A class-action suit alleging Aetna and other insurers shortchanged health-care providers and patients on reimbursements is on a path to a final settlement worth $120 million.
U.S. District Judge Katharine Hayden in Newark gave preliminary approval on Aug. 30, over the original attorneys’ objections that the case, Cooper v. Aetna Health Inc., was secretly settled out from under them.
The suit is one of several by Aetna patients and providers consolidated as In re Aetna UCR Litigation.
The plaintiffs say Aetna used an outdated database in paying out-of-network providers, leading to deficient payments.
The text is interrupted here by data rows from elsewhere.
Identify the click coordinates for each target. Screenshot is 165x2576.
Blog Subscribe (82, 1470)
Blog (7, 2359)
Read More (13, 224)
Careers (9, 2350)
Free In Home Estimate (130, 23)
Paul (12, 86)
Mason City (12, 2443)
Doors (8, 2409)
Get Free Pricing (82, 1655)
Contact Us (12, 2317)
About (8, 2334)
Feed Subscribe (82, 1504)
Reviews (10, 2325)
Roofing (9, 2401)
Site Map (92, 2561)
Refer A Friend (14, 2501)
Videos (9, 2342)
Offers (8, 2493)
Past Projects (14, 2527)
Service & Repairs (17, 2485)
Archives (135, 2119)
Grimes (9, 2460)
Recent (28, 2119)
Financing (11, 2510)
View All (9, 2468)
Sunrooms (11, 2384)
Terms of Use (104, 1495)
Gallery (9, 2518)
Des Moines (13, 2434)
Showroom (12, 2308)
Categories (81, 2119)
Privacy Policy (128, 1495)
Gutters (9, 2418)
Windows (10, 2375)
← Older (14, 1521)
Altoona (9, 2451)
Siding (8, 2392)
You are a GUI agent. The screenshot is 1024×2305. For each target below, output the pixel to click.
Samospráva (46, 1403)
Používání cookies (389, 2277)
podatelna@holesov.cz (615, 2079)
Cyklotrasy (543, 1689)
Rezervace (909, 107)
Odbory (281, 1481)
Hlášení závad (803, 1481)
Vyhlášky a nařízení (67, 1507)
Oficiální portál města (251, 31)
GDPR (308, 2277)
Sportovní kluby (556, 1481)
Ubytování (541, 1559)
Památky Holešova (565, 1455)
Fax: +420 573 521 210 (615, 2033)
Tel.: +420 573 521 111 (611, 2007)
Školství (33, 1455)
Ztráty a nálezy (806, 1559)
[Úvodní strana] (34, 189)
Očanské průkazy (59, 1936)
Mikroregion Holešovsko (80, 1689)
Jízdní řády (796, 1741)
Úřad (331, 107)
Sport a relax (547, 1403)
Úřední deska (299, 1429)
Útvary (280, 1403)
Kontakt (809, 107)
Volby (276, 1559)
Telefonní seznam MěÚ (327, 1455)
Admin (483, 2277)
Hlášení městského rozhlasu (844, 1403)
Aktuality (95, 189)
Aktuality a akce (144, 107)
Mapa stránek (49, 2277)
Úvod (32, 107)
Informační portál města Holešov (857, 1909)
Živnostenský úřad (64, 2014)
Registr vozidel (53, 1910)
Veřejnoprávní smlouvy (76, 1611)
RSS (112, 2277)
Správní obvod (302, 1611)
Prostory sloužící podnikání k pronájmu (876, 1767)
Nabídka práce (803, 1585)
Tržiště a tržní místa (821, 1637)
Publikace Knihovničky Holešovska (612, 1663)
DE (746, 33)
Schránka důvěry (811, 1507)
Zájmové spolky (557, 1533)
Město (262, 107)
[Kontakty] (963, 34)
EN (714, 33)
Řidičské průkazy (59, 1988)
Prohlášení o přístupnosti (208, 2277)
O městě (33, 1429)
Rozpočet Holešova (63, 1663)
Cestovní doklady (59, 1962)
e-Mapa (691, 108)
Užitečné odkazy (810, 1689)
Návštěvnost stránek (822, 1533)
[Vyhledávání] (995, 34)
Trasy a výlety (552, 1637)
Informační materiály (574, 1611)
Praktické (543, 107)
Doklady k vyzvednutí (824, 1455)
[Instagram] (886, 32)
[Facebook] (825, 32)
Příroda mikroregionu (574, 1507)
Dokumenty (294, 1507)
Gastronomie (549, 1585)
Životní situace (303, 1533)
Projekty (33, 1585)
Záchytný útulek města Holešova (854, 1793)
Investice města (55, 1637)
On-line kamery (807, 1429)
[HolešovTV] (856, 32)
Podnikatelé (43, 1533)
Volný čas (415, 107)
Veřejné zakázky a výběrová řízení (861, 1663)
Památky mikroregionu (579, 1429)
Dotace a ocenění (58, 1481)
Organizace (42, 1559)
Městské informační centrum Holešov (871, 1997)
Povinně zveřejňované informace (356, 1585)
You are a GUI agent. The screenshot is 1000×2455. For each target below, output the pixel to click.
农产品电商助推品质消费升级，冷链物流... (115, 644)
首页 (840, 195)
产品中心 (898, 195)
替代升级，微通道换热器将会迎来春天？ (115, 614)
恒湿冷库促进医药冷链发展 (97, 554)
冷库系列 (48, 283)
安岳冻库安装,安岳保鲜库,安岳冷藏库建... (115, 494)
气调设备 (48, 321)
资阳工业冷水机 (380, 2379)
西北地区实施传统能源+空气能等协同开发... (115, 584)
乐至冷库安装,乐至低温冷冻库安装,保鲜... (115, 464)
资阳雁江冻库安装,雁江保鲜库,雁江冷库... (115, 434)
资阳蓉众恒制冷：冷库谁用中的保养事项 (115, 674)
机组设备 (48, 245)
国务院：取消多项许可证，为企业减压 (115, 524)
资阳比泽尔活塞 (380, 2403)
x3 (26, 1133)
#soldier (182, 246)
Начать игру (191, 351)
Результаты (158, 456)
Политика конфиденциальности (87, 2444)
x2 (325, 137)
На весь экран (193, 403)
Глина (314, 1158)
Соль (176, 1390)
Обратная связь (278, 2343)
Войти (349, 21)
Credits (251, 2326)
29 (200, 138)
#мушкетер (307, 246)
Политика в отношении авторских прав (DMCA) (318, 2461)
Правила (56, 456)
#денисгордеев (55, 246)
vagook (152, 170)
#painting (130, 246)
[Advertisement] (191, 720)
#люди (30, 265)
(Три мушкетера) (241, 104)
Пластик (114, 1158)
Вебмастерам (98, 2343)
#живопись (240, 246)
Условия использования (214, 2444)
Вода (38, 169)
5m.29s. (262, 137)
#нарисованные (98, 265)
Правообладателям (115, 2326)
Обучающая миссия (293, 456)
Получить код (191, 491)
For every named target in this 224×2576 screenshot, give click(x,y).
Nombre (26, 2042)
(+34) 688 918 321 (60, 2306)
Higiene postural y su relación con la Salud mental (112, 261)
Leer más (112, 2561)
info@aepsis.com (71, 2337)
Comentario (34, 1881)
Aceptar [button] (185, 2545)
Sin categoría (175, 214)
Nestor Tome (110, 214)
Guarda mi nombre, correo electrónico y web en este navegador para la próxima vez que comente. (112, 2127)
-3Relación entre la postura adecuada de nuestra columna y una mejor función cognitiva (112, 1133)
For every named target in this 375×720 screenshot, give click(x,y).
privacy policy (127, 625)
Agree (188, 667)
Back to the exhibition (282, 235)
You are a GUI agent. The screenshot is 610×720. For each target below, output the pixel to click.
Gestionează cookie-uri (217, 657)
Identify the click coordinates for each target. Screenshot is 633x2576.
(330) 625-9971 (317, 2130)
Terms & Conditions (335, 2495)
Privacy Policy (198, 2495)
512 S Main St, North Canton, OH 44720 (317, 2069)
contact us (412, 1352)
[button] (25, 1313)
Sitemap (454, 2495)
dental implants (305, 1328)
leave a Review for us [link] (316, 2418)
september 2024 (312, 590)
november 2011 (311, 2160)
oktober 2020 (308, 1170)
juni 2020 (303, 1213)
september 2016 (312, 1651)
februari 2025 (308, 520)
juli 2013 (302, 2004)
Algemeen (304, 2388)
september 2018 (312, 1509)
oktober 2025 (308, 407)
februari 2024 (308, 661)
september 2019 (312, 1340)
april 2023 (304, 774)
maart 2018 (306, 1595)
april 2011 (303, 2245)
The database was licensed from UnitedHealth Group subsidiary Ingenix, and those companies were also sued.
The plaintiffs allege “a secret and illegal agreement by Aetna, UnitedHealth Group, Ingenix, and most of the country’s largest health insurers to systemically under-reimburse consumers” in violation of ERISA, RICO and the Sherman Act.
The proposed settlement, covering only claims against Aetna, would set up three funds.
A $60 million fund would first pay legal fees as high as $20 million and up to $3 million in expenses. The rest could be used to pay up to $40 a year per class member, subject to a pro rata reduction, with no supporting documentation needed.
Two other funds $40 million for a patient class for services since 2001 and $20 million for a provider class dating back to 2003 would require documentation.
Ultimately, any monies not spent would revert to Aetna.
Hayden conditionally certified patient and provider classes for settlement purposes and gave her initial approval. She found the settlement was reasonable and resulted from good-faith negotiations aided by the late Nicholas Politan, a retired federal judge.